**OBJECTIVE A:**
List every Texas player named in the basketball commentary below.
--- BEGIN PROVIDED TEXT ---
Texas opens post-season play not as the favorite to win the Big 12 and a favorite to cut down the nets in Indianapolis, but instead in the No. 6 vs. No. 11 opening round game of the Big 12 Tournament and as a long shot to win multiple games in Kansas City or their NCAA destination. Oh, how far we've fallen!
However, and I'm not pointing to anything we've seen in last the last seven weeks of play, but to a hypothetical and to last fall, this team still has a chance to do real damage in both tournaments.
In theory, this team, even with an injured Dogus Balbay, shaky point guard play, and declining team defense, could still put it together and make a run in either this tournament or the next one.
Texas still has the talent. Most mock-NBA drafts have Damion James and Avery Bradley as first rounders and Dexter Pittman as a second rounder. I'll also add that once Jordan Hamilton figures how team basketball, he may have the most pro upside of any Longhorn. However, as we've all seen in the race to a 9-7 conference mark, talent means nothing if you don't play as a team. Talent means nothing if no one is playing defense. And talent means nothing when ridiculous line ups, turnovers, and missed opportunities at the line squash any potential momentum.
I am not holding my breath any longer for deep runs in either tournament and have positioned myself to either accept the likely disappointing end (I predicted that we'd win the national title before the season started.) or be pleasantly surprised by a magical run that allows me to remember 17-0 and forget losing to OU, being swept by Baylor, and getting blown out by a coachless-UConn team.
--- END PROVIDED TEXT ---
**OBJECTIVE B:**
From the records, return the lines from the one containing "Select the Tapu Alanı value 1.316,00" through the one containing "point(699,207)", both included, reproduced verbatim.
--- BEGIN GIVEN RECORDS ---
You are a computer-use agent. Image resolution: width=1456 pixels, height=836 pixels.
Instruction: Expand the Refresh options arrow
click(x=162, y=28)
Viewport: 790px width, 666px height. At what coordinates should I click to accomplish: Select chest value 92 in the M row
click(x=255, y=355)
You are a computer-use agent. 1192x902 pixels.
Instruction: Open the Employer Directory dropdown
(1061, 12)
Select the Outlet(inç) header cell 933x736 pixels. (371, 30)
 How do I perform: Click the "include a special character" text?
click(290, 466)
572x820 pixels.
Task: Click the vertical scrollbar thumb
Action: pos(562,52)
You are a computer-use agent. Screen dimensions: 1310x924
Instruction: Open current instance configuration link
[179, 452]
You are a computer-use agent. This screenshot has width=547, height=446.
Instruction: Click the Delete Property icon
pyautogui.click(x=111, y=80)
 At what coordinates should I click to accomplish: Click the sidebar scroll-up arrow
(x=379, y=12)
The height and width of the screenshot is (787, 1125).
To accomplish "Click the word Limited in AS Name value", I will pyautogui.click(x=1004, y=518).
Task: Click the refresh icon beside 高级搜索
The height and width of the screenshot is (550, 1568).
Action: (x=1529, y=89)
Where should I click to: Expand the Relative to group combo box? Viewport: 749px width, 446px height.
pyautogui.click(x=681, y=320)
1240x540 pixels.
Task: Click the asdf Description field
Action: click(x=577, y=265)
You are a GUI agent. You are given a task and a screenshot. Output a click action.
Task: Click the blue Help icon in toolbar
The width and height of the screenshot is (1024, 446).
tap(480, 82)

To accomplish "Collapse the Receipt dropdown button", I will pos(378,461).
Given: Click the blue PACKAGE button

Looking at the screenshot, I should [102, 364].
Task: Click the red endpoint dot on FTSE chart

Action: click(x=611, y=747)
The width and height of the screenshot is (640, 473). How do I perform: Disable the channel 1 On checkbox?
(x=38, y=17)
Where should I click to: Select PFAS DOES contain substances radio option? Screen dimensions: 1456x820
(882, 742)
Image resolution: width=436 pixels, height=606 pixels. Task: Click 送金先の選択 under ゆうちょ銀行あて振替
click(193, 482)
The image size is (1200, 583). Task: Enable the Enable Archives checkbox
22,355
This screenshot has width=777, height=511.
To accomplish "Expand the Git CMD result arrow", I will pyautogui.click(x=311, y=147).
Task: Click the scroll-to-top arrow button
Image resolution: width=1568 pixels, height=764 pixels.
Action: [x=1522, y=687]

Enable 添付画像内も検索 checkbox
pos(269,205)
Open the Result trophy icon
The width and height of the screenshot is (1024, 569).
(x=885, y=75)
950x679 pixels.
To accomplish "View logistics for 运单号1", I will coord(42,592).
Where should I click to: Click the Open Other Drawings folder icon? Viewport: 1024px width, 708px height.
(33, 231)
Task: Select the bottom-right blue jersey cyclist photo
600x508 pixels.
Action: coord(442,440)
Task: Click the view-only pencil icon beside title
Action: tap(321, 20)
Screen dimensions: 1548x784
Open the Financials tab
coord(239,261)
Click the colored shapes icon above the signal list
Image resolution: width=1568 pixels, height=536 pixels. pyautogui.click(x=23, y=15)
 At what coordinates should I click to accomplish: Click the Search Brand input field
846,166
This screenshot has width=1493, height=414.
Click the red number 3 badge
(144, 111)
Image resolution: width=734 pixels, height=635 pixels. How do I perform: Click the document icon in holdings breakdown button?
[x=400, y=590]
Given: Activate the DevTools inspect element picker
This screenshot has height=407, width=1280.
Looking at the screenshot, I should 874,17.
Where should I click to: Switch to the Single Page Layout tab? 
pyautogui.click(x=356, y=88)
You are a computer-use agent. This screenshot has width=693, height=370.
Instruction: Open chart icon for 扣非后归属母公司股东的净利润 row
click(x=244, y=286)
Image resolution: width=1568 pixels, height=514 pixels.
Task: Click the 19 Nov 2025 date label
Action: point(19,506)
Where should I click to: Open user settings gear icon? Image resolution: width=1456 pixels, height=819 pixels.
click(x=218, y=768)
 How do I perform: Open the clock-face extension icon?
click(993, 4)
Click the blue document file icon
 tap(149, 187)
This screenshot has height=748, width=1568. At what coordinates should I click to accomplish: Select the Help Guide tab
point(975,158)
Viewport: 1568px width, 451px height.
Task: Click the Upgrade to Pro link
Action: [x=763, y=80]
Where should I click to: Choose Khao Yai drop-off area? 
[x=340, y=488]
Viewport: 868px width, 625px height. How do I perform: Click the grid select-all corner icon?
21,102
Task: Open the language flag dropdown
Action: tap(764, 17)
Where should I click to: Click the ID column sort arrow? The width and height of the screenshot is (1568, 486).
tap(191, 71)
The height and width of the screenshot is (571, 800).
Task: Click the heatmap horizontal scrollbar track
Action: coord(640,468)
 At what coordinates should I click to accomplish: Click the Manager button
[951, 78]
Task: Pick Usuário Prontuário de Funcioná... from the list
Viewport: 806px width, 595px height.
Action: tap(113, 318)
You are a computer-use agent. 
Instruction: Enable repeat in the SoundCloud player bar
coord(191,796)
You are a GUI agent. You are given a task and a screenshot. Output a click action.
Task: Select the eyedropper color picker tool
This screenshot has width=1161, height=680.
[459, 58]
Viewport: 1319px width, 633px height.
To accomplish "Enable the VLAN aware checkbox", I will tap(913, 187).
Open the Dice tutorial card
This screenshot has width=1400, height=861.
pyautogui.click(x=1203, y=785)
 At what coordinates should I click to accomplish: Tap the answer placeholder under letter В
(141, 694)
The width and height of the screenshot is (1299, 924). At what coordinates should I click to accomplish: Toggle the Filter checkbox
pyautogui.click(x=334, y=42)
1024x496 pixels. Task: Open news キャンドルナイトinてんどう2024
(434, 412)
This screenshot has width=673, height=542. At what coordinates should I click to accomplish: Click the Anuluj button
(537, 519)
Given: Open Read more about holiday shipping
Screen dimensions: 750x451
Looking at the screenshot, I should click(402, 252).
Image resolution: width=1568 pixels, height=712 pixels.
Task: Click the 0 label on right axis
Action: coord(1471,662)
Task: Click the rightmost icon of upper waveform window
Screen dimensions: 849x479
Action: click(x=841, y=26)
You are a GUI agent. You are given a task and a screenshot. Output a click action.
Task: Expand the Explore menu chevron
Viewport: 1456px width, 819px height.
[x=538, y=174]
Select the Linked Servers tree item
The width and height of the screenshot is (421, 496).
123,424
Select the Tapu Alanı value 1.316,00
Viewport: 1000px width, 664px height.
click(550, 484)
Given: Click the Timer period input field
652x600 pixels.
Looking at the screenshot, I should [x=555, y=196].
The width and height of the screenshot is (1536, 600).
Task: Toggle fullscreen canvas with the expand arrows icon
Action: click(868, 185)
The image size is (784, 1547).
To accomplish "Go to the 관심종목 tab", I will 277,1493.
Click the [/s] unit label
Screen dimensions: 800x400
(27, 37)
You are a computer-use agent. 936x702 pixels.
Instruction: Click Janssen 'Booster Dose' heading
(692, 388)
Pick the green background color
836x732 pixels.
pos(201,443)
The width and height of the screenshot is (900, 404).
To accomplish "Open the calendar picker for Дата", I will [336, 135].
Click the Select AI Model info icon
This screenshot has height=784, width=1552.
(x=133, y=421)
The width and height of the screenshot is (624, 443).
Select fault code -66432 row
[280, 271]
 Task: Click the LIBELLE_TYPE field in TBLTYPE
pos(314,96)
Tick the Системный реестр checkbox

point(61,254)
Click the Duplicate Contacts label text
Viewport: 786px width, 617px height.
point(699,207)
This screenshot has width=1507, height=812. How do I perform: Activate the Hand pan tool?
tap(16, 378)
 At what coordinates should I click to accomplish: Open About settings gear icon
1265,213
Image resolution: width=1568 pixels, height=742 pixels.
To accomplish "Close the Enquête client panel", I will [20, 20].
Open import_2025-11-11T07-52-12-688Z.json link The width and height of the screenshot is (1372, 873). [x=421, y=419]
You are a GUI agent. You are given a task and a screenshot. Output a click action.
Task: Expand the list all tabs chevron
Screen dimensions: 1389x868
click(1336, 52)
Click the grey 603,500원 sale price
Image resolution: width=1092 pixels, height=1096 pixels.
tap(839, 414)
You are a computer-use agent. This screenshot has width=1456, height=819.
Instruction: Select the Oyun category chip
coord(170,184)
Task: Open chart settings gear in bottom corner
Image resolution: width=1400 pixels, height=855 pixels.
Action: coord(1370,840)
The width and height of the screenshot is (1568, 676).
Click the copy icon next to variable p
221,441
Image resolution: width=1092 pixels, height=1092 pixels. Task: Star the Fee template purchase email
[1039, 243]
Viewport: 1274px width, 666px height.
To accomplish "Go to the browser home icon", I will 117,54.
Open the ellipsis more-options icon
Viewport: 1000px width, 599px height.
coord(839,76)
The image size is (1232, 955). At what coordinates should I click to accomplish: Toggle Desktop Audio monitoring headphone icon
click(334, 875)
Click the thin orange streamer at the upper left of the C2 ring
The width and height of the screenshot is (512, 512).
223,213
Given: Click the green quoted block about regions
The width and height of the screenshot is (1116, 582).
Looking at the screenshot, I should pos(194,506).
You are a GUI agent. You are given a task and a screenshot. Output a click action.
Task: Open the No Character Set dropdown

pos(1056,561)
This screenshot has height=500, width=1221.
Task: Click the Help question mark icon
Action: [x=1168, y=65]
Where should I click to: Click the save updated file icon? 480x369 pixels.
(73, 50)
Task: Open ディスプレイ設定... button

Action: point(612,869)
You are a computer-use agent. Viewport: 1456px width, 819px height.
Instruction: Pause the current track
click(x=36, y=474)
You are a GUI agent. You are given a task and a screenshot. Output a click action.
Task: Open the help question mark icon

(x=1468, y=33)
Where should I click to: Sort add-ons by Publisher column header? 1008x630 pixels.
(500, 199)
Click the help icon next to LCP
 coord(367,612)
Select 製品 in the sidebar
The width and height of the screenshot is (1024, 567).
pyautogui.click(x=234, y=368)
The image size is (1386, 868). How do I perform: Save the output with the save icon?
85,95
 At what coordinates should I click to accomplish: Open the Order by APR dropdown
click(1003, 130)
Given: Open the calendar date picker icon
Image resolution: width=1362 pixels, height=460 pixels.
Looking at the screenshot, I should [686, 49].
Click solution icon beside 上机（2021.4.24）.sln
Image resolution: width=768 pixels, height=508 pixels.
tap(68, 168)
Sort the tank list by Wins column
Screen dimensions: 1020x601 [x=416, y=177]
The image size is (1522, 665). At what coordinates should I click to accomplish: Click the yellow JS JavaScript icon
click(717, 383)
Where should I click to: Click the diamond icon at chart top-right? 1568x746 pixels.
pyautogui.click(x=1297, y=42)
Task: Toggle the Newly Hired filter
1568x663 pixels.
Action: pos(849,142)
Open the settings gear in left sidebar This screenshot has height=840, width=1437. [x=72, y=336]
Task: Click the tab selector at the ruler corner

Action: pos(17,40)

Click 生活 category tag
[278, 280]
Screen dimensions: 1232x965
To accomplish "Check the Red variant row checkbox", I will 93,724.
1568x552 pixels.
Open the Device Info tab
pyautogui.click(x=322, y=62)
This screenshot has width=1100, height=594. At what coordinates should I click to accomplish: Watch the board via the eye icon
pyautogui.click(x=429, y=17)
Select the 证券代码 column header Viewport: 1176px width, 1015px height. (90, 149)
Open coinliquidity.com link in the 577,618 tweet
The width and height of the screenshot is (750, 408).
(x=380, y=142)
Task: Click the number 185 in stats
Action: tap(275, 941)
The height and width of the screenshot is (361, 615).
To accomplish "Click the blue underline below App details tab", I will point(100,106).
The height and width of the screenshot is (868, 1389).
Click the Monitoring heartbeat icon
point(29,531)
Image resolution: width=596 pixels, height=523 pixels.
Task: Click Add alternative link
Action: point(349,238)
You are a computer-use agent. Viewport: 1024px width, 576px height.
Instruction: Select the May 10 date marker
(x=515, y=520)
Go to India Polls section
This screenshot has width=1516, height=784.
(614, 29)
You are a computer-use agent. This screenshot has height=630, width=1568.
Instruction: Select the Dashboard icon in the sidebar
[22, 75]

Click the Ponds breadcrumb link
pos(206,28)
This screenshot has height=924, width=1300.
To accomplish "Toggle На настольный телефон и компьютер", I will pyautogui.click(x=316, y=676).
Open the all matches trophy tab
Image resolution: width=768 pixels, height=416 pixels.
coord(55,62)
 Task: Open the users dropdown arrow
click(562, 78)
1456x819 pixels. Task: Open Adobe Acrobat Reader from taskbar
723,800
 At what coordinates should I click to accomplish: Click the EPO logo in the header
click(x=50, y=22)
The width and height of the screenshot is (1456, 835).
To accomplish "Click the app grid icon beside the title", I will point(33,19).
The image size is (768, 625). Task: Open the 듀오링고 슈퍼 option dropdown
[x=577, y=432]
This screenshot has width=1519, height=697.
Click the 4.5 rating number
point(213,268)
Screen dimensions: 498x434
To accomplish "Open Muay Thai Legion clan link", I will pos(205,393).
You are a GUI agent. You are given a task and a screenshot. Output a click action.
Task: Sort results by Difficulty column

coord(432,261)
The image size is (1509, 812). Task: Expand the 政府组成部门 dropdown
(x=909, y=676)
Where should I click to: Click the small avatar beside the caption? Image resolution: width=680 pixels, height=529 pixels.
--- END GIVEN RECORDS ---
**TASK ANSWER A:**
Dogus Balbay, Damion James, Avery Bradley, Dexter Pittman, Jordan Hamilton

**TASK ANSWER B:**
Select the Tapu Alanı value 1.316,00
Viewport: 1000px width, 664px height.
click(550, 484)
Given: Click the Timer period input field
652x600 pixels.
Looking at the screenshot, I should [x=555, y=196].
The width and height of the screenshot is (1536, 600).
Task: Toggle fullscreen canvas with the expand arrows icon
Action: click(868, 185)
The image size is (784, 1547).
To accomplish "Go to the 관심종목 tab", I will 277,1493.
Click the [/s] unit label
Screen dimensions: 800x400
(27, 37)
You are a computer-use agent. 936x702 pixels.
Instruction: Click Janssen 'Booster Dose' heading
(692, 388)
Pick the green background color
836x732 pixels.
pos(201,443)
The width and height of the screenshot is (900, 404).
To accomplish "Open the calendar picker for Дата", I will [336, 135].
Click the Select AI Model info icon
This screenshot has height=784, width=1552.
(x=133, y=421)
The width and height of the screenshot is (624, 443).
Select fault code -66432 row
[280, 271]
 Task: Click the LIBELLE_TYPE field in TBLTYPE
pos(314,96)
Tick the Системный реестр checkbox

point(61,254)
Click the Duplicate Contacts label text
Viewport: 786px width, 617px height.
point(699,207)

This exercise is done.